※本稿は、高橋暁子『若者はLINEに「。」をつけない 大人のためのSNS講義』(講談社+α新書)の一部を再編集したものです。
■もらって嬉しいSNSのコメントは?
Facebook、X、Instagramなど、一対一ではなく一対多のSNSでの振る舞いから、気持ちが見えることがあります。
投稿に対してまめに「いいね」やコメントがついている場合、もっと親しくなりたいとか、好意や尊敬の気持ちがあるとか、評価されたいと思っている可能性が高くなります。
コメントもありきたりなものではなく、しっかりと練られた長いコメントがついていた場合は、特別な思いが読み取れます。
A すばらしいですね!
B このような考えは、初めて知りました。視点を変えるという観点は自分にはなかったので、とても勉強になりました。先日おっしゃっていた言葉の意味が初めてきちんと理解できた気がします。ありがとうございました。
たとえば右記のようなAとBの二つのコメントがついていたとして、Aもシンプルに褒めるコメントをしているので、けっして悪くはありません。
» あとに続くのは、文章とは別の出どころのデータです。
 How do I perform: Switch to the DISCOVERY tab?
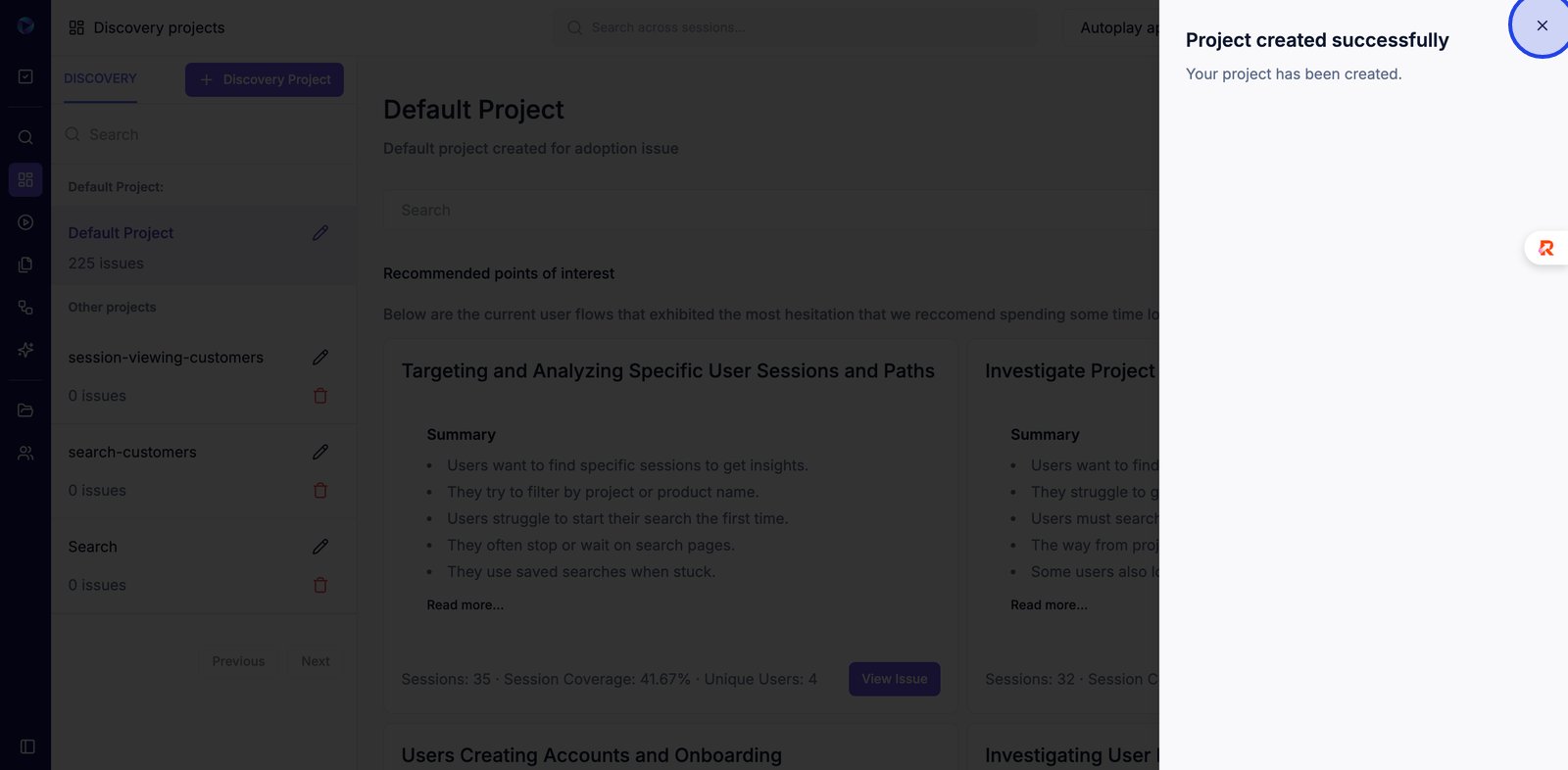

しかし、Bのほうはきちんと理解したうえで、先日の自分の言葉もしっかり聞いていたことが伝わるため、勉強熱心とか仕事熱心などのプラスの印象を覚えるでしょう。もっといろいろ教えてあげたいという気持ちにもなるのではないでしょうか。
■コメントの強要はもちろんNG
なお、SNSは本来見られる時に見て、反応できる時に反応すればいいというものです。必ず見て返事がほしい時は、個別のメッセージやメール等で連絡するべきです。
部下が自分の投稿をあまり見ないと非難したり、「いいね」やコメントを強要するような振る舞いは、ソーシャルハラスメントに当たるので、くれぐれも気をつけてください。ソーシャルハラスメントとは、職場の上下関係などを背景に行われるパワーハラスメント、嫌がらせ行為を指します。
異性の部下の場合は、内容によってはセクハラととられることもあります。コメント内容には特に気をつけ、プライバシーに踏み込みすぎないことです。また、業務以外の個別のメッセージのやり取りなどは慎んだほうがいいかもしれません。
■仕事がスムーズに進むメールの結び文
メッセージの長さや文面からわかることもあります。あまり難しいことではなく、多くの人が感じることです。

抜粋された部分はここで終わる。